Say how many lines below contain the word "Gluck". The number is the entire reply.

+ + + +

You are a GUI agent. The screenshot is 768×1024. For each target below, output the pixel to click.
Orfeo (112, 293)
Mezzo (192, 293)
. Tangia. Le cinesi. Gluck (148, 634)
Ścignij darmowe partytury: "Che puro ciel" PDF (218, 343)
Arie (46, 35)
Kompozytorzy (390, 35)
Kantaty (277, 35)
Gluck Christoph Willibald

+ + + +

■ Response to the exercise ■
2